L’attore ha ricordato il periodo successivo alla sua malattia, quando ricevette la proposta di interpretare Liberace in Behind the Candelabra, diretto da Steven Soderbergh: “Steven mi disse che dovevamo aspettare un anno, perché aveva un altro film da girare. Anche Matt Damon aveva impegni. Ero distrutto: pensavo che il progetto sarebbe sfumato. Ma poi ho capito che volevano darmi tempo per rimettermi in forze. Ero troppo magro, non avevo energia. E invece di farmi sentire come un problema, si assunsero loro la responsabilità di questo rinvio. È stata una delle cose più generose che abbia mai vissuto.”

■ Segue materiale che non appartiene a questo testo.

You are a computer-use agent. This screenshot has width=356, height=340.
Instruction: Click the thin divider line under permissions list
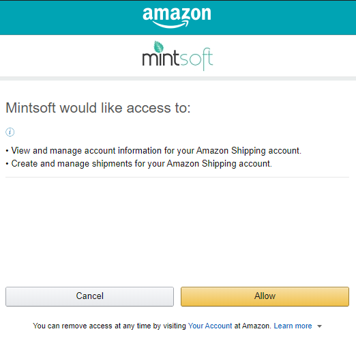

Il film fu un successo e rappresentò per Douglas una vera rinascita: “Girarlo fu meraviglioso. Ho sempre ammirato il coraggio di Matt Damon: per un protagonista come lui, interpretare quel ruolo non era scontato. Ma lo ha fatto con dignità e profondità. Per me è stata l’occasione per tornare alla vita, non solo alla recitazione.”
Il più grande colpo di fortuna della vita di Michael Douglas? “Sposare mia moglie, Catherine Zeta-Jones. Ricordo di aver letto un articolo di una rivista che stava girando un film con Sean Connery e che le piacevano gli uomini più grandi e così mi sono fatto avanti”.
Cosa le ha detto suo padre quando ha vinto il tuo primo Oscar come miglior attore? “Se avessi saputo che avresti avuto così tanto successo, sarei stato più gentile con te”.